## Extracted text
FIG. 3A is an explanatory diagram illustrating a frequency characteristic of a first mixed signal; FIG. 3B is an explanatory diagram illustrating a frequency characteristic of a second mixed signal.

FIG. 4 is a flowchart illustrating an example of a speech enhancement process (speech enhancement method) performed by the speech enhancement device according to the first embodiment.

FIG. 5 is a block diagram schematically illustrating a hardware configuration (in which an integrated circuit is used) of the speech enhancement device according to the first embodiment.

FIG. 6 is a block diagram schematically illustrating a hardware configuration (in which a program executed by a computer is used) of the speech enhancement device according to the first embodiment.

FIG. 7 is a diagram illustrating a schematic configuration of a speech enhancement device (applied to a car navigation system) according to a second embodiment of the present invention.

FIG. 8 is a diagram illustrating a schematic configuration of a speech enhancement device (applied to a television receiver) according to a third embodiment of the present invention.

FIG. 9 is a functional block diagram illustrating a schematic configuration of a speech enhancement device according to a fourth embodiment of the present invention.

FIG. 10 is a functional block diagram illustrating a schematic configuration of a speech enhancement device according to a fifth embodiment of the present invention.

FIG. 11 is a flowchart illustrating an example of a speech enhancement process (speech enhancement method) performed by the speech enhancement device according to the fifth embodiment.

DESCRIPTION OF EMBODIMENTS

Embodiments of the present invention will be described below with reference to the attached drawings. In all the drawings, elements given the same reference characters have the same configurations and the same functions.

## Information shown
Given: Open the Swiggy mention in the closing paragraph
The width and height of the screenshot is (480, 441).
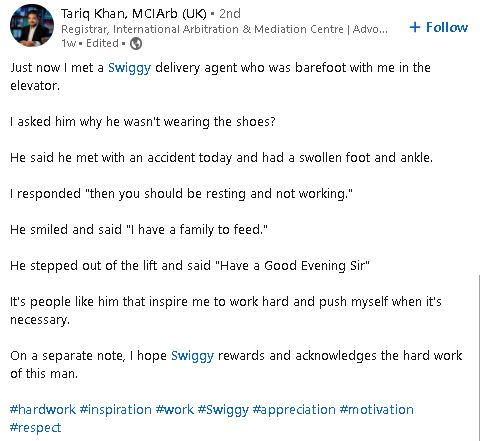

## What you will do
Repeat the text above about the speech enhancement device figures and embodiments word for word, from start to finish.

## Written response
FIG. 3A is an explanatory diagram illustrating a frequency characteristic of a first mixed signal; FIG. 3B is an explanatory diagram illustrating a frequency characteristic of a second mixed signal.

FIG. 4 is a flowchart illustrating an example of a speech enhancement process (speech enhancement method) performed by the speech enhancement device according to the first embodiment.

FIG. 5 is a block diagram schematically illustrating a hardware configuration (in which an integrated circuit is used) of the speech enhancement device according to the first embodiment.

FIG. 6 is a block diagram schematically illustrating a hardware configuration (in which a program executed by a computer is used) of the speech enhancement device according to the first embodiment.

FIG. 7 is a diagram illustrating a schematic configuration of a speech enhancement device (applied to a car navigation system) according to a second embodiment of the present invention.

FIG. 8 is a diagram illustrating a schematic configuration of a speech enhancement device (applied to a television receiver) according to a third embodiment of the present invention.

FIG. 9 is a functional block diagram illustrating a schematic configuration of a speech enhancement device according to a fourth embodiment of the present invention.

FIG. 10 is a functional block diagram illustrating a schematic configuration of a speech enhancement device according to a fifth embodiment of the present invention.

FIG. 11 is a flowchart illustrating an example of a speech enhancement process (speech enhancement method) performed by the speech enhancement device according to the fifth embodiment.

DESCRIPTION OF EMBODIMENTS

Embodiments of the present invention will be described below with reference to the attached drawings. In all the drawings, elements given the same reference characters have the same configurations and the same functions.